Karl Nolle, MdL
Sächsische Zeitung, 02.08.2005
Teure Kündigungswelle bei der Sparkasse Riesa-Großenhain
Prozesse. Mitarbeiter klagen gegen ihren Rauswurf bei der Riesaer Sparkasse. Sie lässt sich die Verfahren eine Million Euro kosten.
Gerichtsverfahren gegen die eigenen Angestellten haben der Kreissparkasse Riesa-Großenhain Ausgaben von rund einer Million Euro beschert. Ein Ende der Prozesslawine ist noch nicht abzusehen. Sogar das Bundesarbeitsgericht in Erfurt befasste sich schon mit den Klagen.
Am 1. Dezember 2001 hatte das landkreiseigene Kreditinstitut 70 Mitarbeiter in die 100-prozentige Tochterfirma Dienstleistungsgesellschaft Futura (DLGF) ausgegliedert. Die Abteilungen Poststelle, Archiv, Geldbearbeitung, Lager, Buchhaltung, Aktions- und Veranstaltungsmanagement, Geldwäsche-Bekämpfung, Marktfolge und Informationstechnik wurden ausgelagert. Die DLGF sollte zu einem eigenständigen Unternehmen ausgebaut werden, so dass andere Sparkassen dessen Leistungen ebenfalls nutzen können.
Doch das Projekt wurde ein Flop. Nur zwei Jahre nach der Ausgliederung begannen Massenentlassungen. Ein Großteil der Mitarbeiter klagte gegen den Rauswurf. Mit Erfolg. Von mindestens 172 Klagen verlor die Sparkasse bisher 160 Verfahren. Dennoch zieht das Kreditinstitut weiter vor Gericht und gibt dafür enorme Summen aus. Bis auf 14 Mitarbeiter soll nun die DLGF reduziert werden.
Stefan Wittmann, Leiter der Sparte Finanzdienstleistung bei der Dienstleistungsgewerkschaft Verdi in Sachsen: „Mit dem Geld, das die Sparkasse für die Prozesse bis jetzt ausgab, hätte man die Futura-Angestellten noch gut zwei Jahre weiter beschäftigen können.“ Seinen Berechnungen zufolge zahlte das Kreditinstitut seit Beginn der Klagen gegen die Kündigungen im Juni 2003 rund 35 000 Euro Gebühren für gerichtliche Verfahren, 75 000 Euro für Lohnfortzahlungen von 24 gekündigten Mitarbeitern, 30 000 Euro für Gerichtskosten und 500 000 Euro für Abfindungszahlungen. „Die Sparkasse geht davon aus, dass diese Zahlen jeglicher Grundlage entbehren“, sagt Sebastian Jentsch, Vorstandsassistent nach mehrmaliger Nachfrage.
Auch die Münchner Anwälte der Sparkasse sollen kräftig zulangen. „Die Anwaltskosten übersteigen bei Weitem die gesetzlichen Gebühren für gerichtliche Verfahren“, so Wittmann.
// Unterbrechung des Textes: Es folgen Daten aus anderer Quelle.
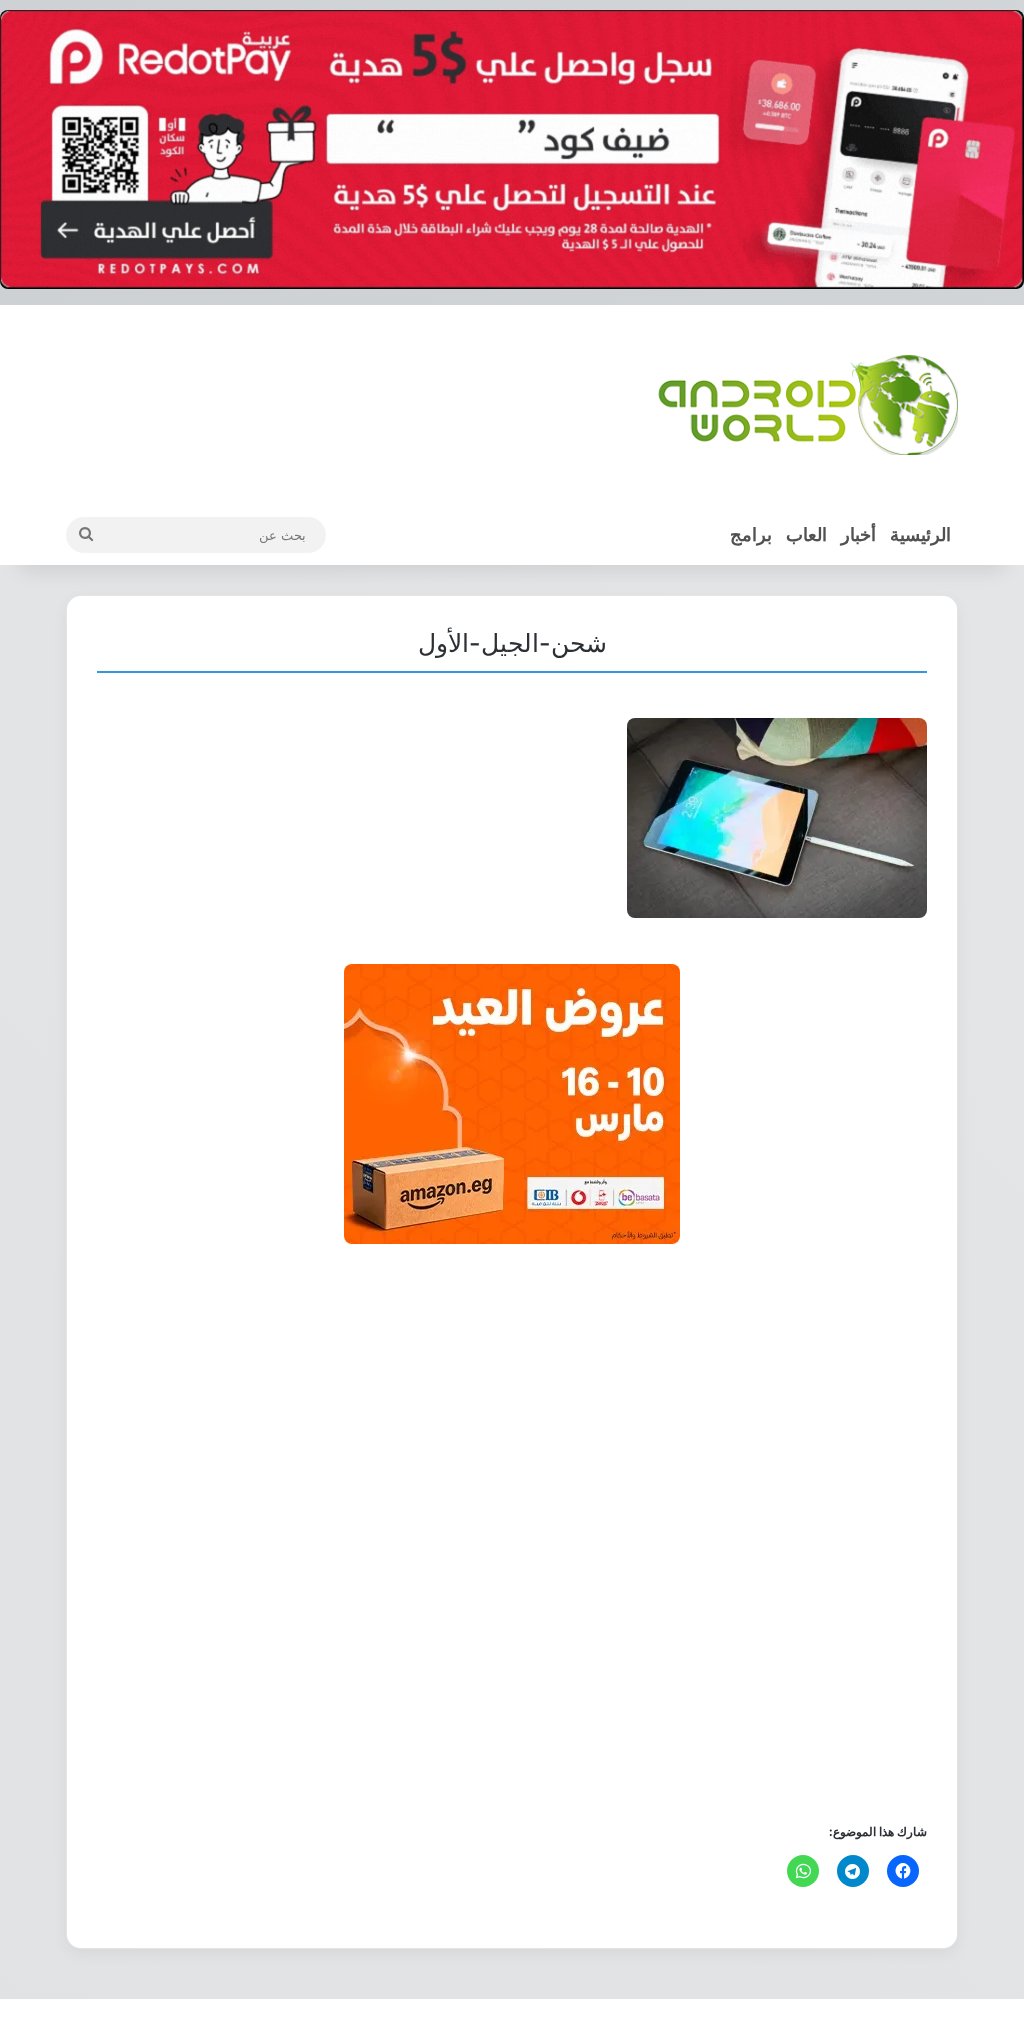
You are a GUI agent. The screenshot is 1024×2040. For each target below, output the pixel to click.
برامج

Als Beispiel führt er an: Für ein Abmahnungsverfahren waren laut Rechtsanwaltsvergütungsgesetz 407,72 Euro Gebühren fällig. Die Münchner Anwälte kassierten dafür rund 3 250 Euro Honorar von der Kreissparkasse (Aktenzeichen ist der Redaktion bekannt). Von Juli 2004 bis Juli diesen Jahres hätten sie rund 350 000 Euro abgerechnet.
Die Sparkasse wird von München aus betreut, obwohl die Kanzlei eine Niederlassung in Leipzig hat. Zu fast allen Terminen sei einer der Rechtsanwälte von München nach Leipzig geflogen, von da aus per Mietwagen nach Riesa gefahren.
Vor den Münchner Anwälten ließen sich Sparkasse und DLGF von einer Dresdner Kanzlei vertreten. „Wegen Erfolglosigkeit wurden ihnen die Aufträge entzogen“, weiß Thilo Korn, Fachanwalt für Arbeitsrecht, der 18 Futura-Mitarbeiter vertritt. Nur einen Unterschied gäbe es: „Die Dresdner Sparkassen-Anwälte haben billig verloren, die Münchner verlieren teuer.“
Verdi ruft den Rechnungshof
Stefan Wittmann hat eine Rechnung über sämtliche Prozesskosten der Sparkasse aufgemacht und wird diese im August dem sächsischen Finanzminister vorlegen. „Außerdem werde ich den Rechnungshof informieren, wie die Sparkassenvorstände unter den Augen von Landrat Rainer Kutschke, der zugleich Verwaltungsratsvorsitzender der Sparkasse ist, Geld verschleudern“. Der Landrat selbst war gegenüber der SZ zu keiner Stellungnahme bereit. Er ließ nur über Pressesprecherin Kerstin Thöns ausrichten, dass „er sich dazu nicht äußert, da schwebende Gerichtsverfahren anhängig sind.“ Auch von den Vorständen der Kreissparkasse, Dieter Meier und Andrea Kriebel, war bislang nichts zu erfahren.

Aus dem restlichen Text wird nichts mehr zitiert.